AIToolbox
A library that offers tools for AI problem solving.
How Logging Works

Since AIToolbox is a library, it leaves the choice of how to log to you. You can use any framework, library or C++ iostream facilities you want.

Enabling Logging in the Library

In order to enable logging the library MUST be compiled with the flag AI_LOGGING_ENABLED set to 1 (You can do this via CMake). If it's not, no logging will be produced by the pre-compiled parts of the library.

In addition, you need to set the AI_LOGGING_ENABLED macro to 1 before including any AIToolbox header files in your project too, or logging in header-only classes will not work.

This has been done in order to obtain the best possible performance when logging is disabled.

Setting the Logging Function

In order to log you need to overwrite the AIToolbox::AILogger function pointer. This is a pointer to a function with signature:

void(int severity, const char * message);

So for example, in your code you could define:

void myLoggerFunction(int severity, const char * message) {
    std::cout << '[' << severity << "] " << message << '\n';
}

And then, at the beginning of your main function:

AIToolbox::AILogger = myLoggerFunction;

And this would start logging automatically with no filtering. Remember to include the logging header!

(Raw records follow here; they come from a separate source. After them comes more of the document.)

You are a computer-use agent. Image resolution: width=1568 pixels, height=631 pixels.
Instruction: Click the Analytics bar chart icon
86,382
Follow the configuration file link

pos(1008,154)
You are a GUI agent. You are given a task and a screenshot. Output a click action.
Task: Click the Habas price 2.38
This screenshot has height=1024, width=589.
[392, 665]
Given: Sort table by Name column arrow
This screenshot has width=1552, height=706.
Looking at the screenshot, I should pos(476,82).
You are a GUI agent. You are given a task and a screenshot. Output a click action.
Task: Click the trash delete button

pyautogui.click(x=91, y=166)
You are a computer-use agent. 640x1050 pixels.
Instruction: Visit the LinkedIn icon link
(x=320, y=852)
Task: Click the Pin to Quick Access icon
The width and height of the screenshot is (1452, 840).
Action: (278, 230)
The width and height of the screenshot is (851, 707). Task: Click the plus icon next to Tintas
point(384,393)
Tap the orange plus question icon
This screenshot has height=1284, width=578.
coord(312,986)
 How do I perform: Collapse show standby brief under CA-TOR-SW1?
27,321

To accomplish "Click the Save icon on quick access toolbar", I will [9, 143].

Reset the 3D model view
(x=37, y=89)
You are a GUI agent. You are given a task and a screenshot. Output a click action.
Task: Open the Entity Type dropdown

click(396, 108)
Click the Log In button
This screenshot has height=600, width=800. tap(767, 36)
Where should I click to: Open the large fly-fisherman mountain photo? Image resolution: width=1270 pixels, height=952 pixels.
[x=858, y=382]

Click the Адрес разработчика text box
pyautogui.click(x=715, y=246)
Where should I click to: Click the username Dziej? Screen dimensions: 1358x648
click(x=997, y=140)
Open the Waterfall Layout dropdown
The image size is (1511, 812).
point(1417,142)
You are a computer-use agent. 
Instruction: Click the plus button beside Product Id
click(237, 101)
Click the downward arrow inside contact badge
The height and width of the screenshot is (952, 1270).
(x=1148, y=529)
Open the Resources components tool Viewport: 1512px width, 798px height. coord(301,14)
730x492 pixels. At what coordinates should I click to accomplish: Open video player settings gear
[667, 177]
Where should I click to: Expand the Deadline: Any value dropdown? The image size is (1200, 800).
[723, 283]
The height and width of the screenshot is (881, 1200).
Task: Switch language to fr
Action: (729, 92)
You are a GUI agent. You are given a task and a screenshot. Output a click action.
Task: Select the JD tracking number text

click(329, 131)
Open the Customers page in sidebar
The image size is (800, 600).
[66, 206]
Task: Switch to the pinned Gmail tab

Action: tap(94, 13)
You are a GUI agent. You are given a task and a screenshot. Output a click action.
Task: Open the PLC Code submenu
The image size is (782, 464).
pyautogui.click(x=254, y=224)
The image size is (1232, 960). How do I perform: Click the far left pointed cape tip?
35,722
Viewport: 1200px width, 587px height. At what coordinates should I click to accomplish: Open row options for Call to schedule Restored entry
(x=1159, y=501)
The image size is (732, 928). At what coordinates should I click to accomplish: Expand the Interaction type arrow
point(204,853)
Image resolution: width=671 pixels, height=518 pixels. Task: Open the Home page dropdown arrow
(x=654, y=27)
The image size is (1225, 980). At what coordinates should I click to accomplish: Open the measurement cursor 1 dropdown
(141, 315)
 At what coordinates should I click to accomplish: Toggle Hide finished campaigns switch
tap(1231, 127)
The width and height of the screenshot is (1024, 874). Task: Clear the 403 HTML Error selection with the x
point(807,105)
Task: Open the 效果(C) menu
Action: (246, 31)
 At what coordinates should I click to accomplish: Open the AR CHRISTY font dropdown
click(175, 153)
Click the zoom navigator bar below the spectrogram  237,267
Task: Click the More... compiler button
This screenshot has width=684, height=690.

#include <AIToolbox/Logging.hpp>

Priorities and Log Information

AIToolbox defines 4 different severity levels:

  • AI_SEVERITY_DEBUG (0),
  • AI_SEVERITY_INFO (1),
  • AI_SEVERITY_WARNING (2),
  • AI_SEVERITY_ERROR (3)

These values represent how the AIToolbox library splits log severities.

Logs do not contain newlines. Logs do not contain file/line information.

The max length of logs is capped at compile time. The variable logBuffer is a char array which temporarily contains the message before it is passed to your function. By default, the length of this array is 500. If you need longer logs, feel free to change the length of the array and recompile.